Desist from using Xiaomi phones: IAF asks its personnel

IAF personnel and their families have been asked not to use Chinese 'Xiaomi Redmi 1s' phones on the ground that data was allegedly transferred to their servers in China and it could be a security risk, a charge denied by the company.
"F-secure, a leading security solution company, recently carried out a test of Xiaomi Redmi 1s, the company's budget smartphone, and found that the phone was forwarding carrier name, phone number, IMEI (the device identifier) plus numbers from address book and text messages back to Beijing," says an advisory issued by the IAF to its personnel.
The note, issued some weeks ago, has been prepared by the intelligence unit based on the inputs from Indian Computer Emergency Response Team (CERT-In), according to IAF sources.

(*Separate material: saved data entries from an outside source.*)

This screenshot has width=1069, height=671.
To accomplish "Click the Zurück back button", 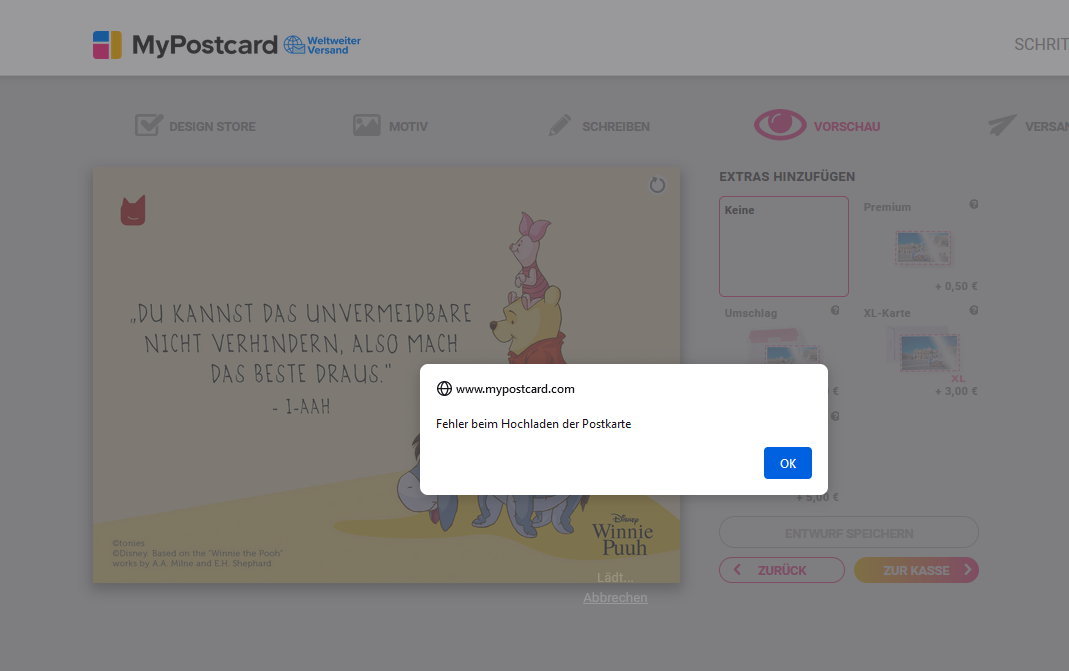I will (x=782, y=570).
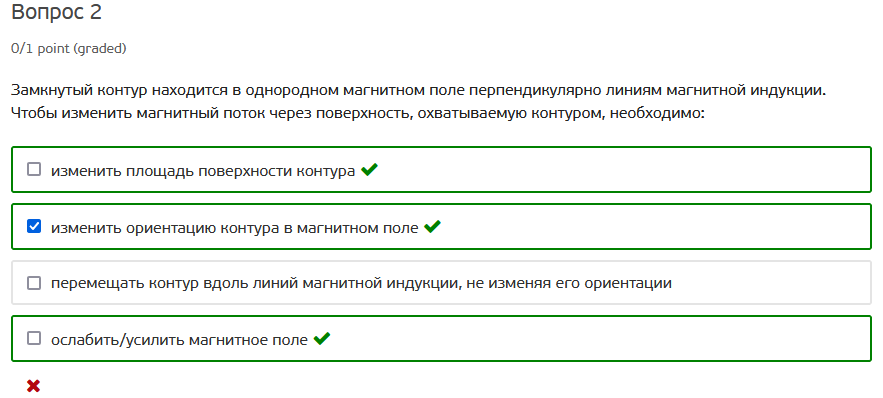The height and width of the screenshot is (398, 883).
Task: Click the sentence beginning 'Чтобы изменить магнитный поток'
Action: point(358,114)
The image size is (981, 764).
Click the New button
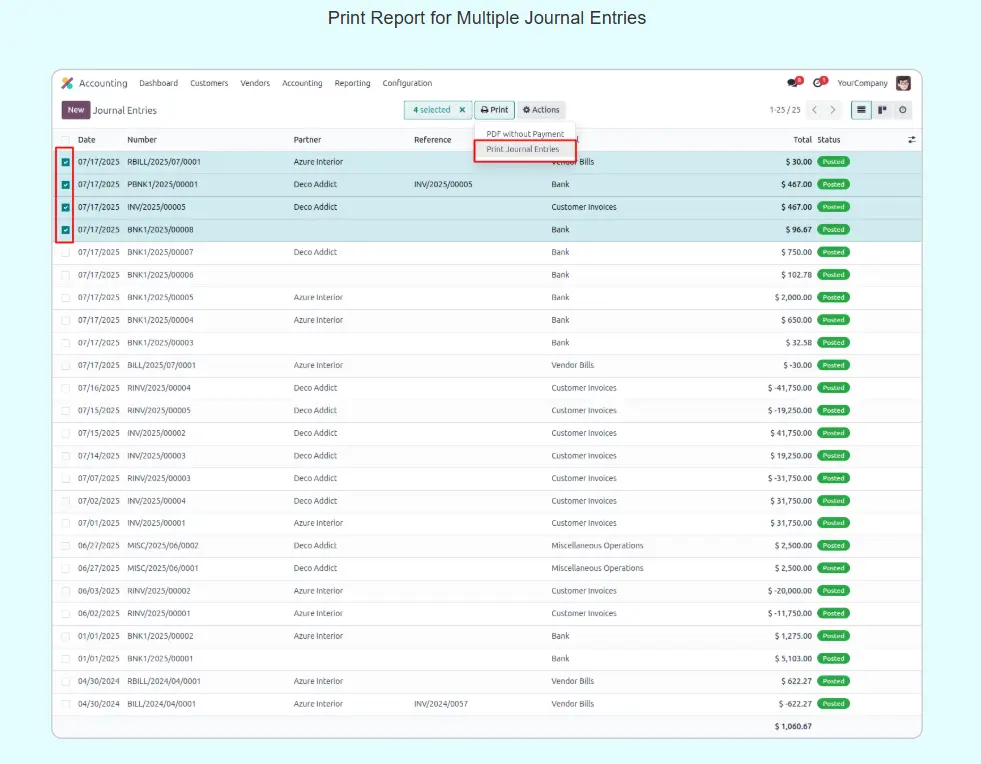[76, 110]
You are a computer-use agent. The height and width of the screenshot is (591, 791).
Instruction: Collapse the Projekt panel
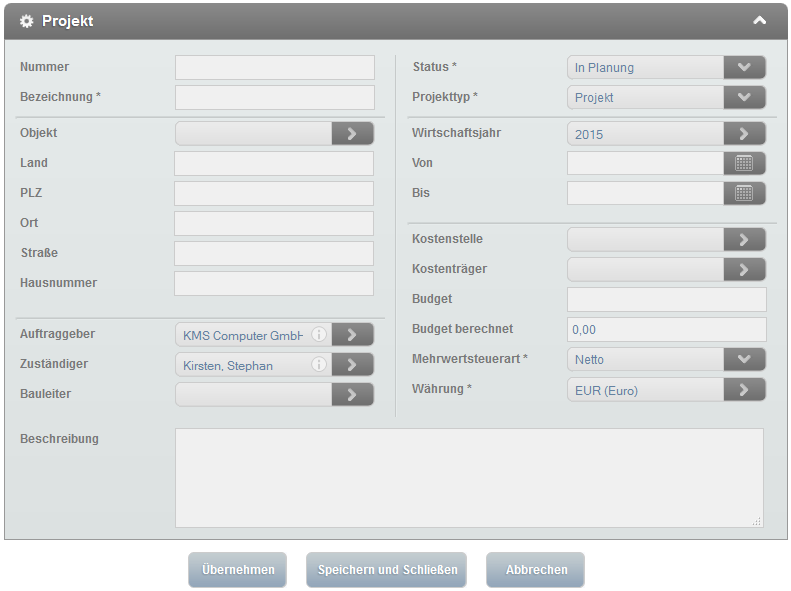[760, 20]
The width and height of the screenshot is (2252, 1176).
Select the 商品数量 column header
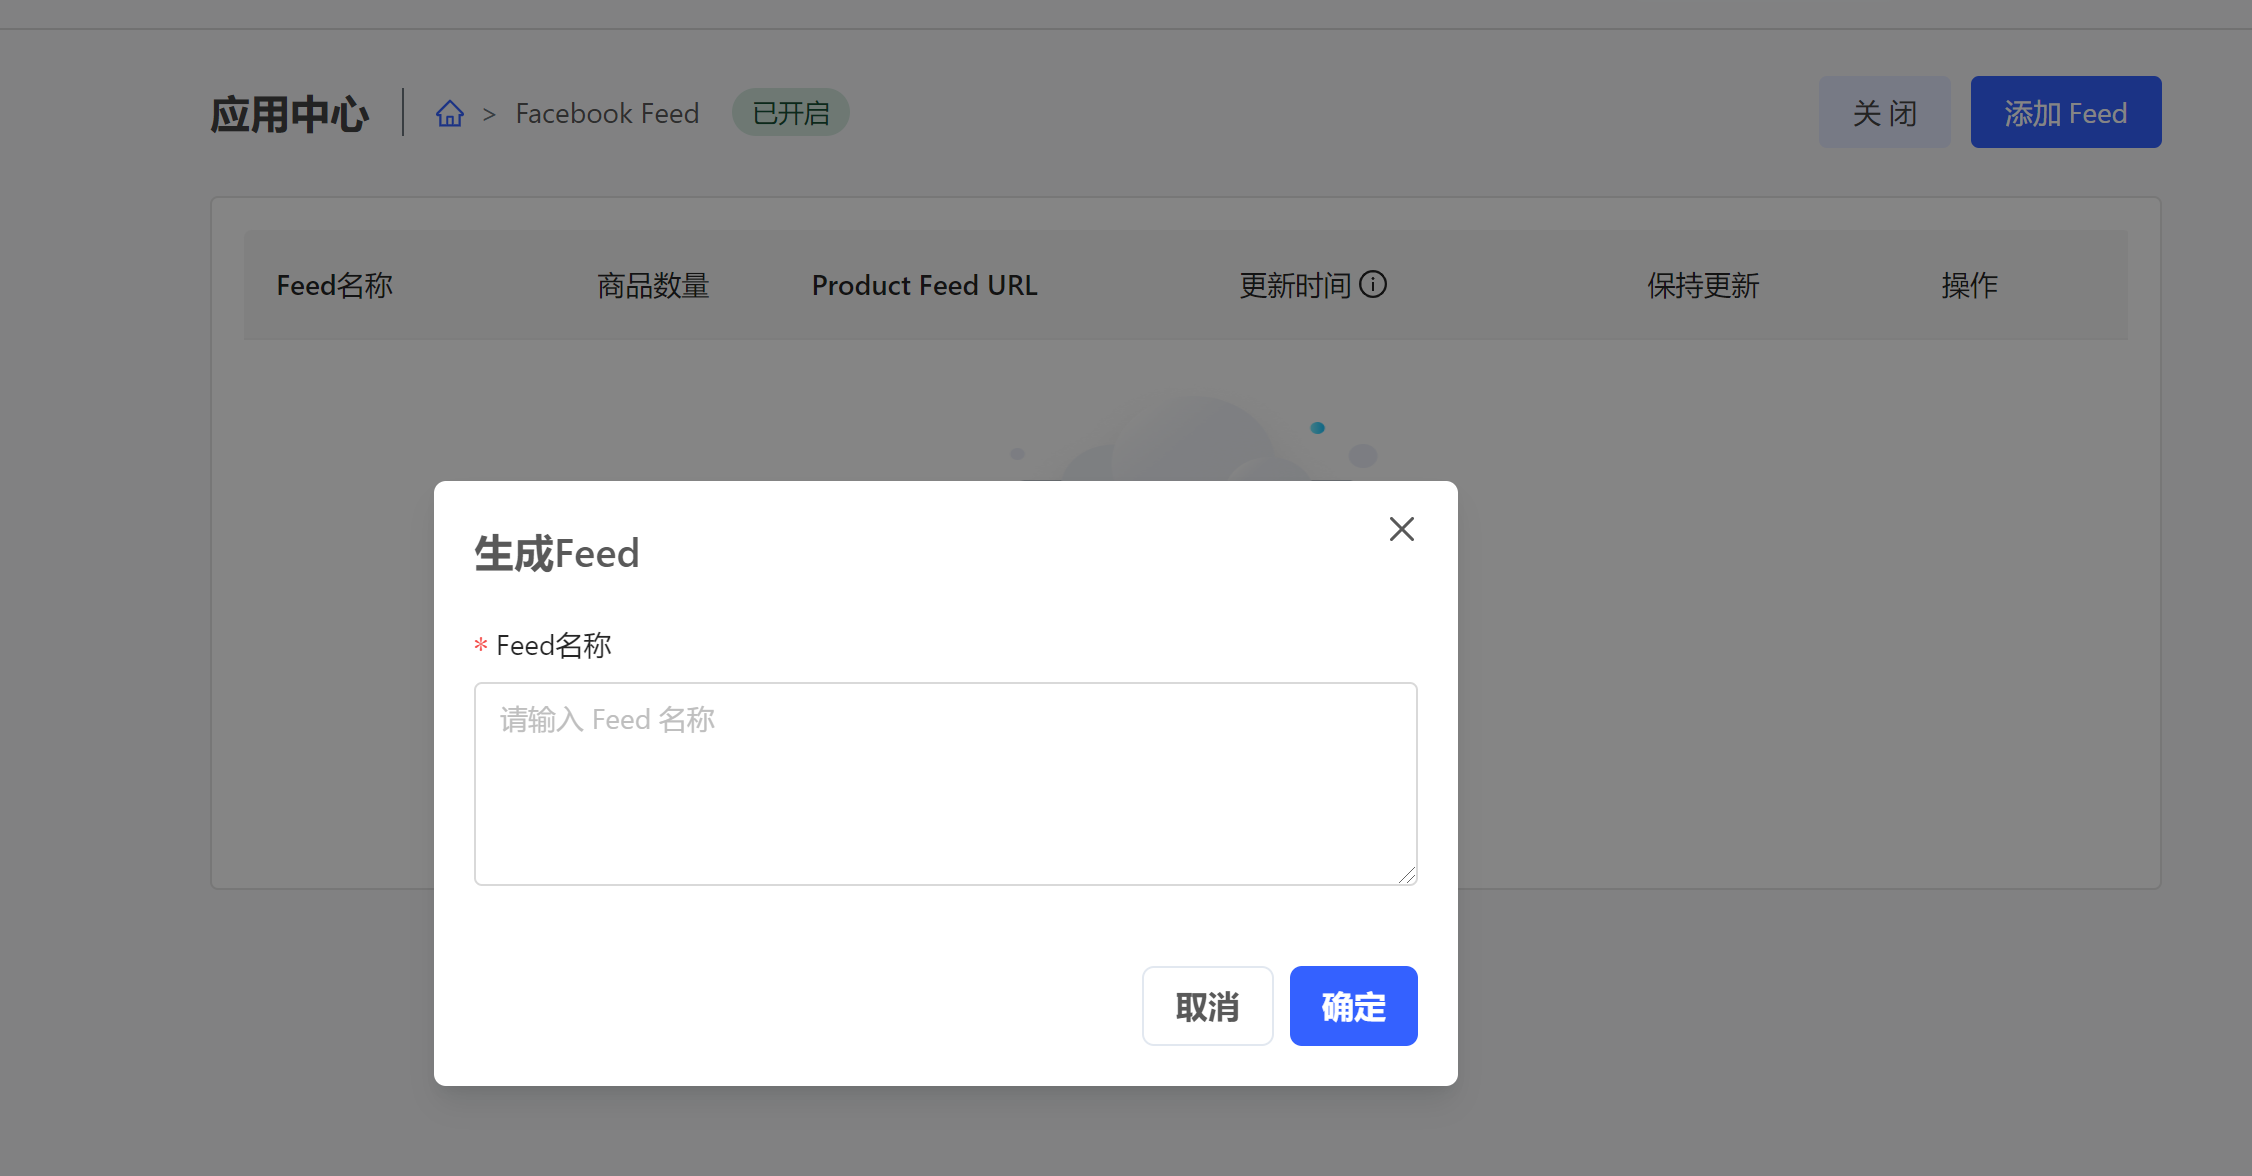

The company in a statement to PTI said though it does not have full information about the IAF circular, it believes that the advisory is based on events about two months ago.
"We believe, it refers to the F-Secure test done on the Redmi 1S in July 2014 about the activation of our Cloud Messaging service by default.
"We immediately addressed the concerns raised by F-Secure. We scheduled an OTA system update on August 10 to implement a change, which ensured that all the users had to manually activate the Cloud services, instead of being activated by default.

"After the upgrade, new users or users who factory reset their devices can enable the service by 'settings' section. Once users have activated the services, they also have an option to turn it off at any point of time," the company said.

It added that this change was directly acknowledged by F-Secure four days later, when they confirmed that their concerns were addressed.
However, the circular is dated post the event and mentions other details besides the concerns raised by F-Secure.
The company said it does not collect any information without user information.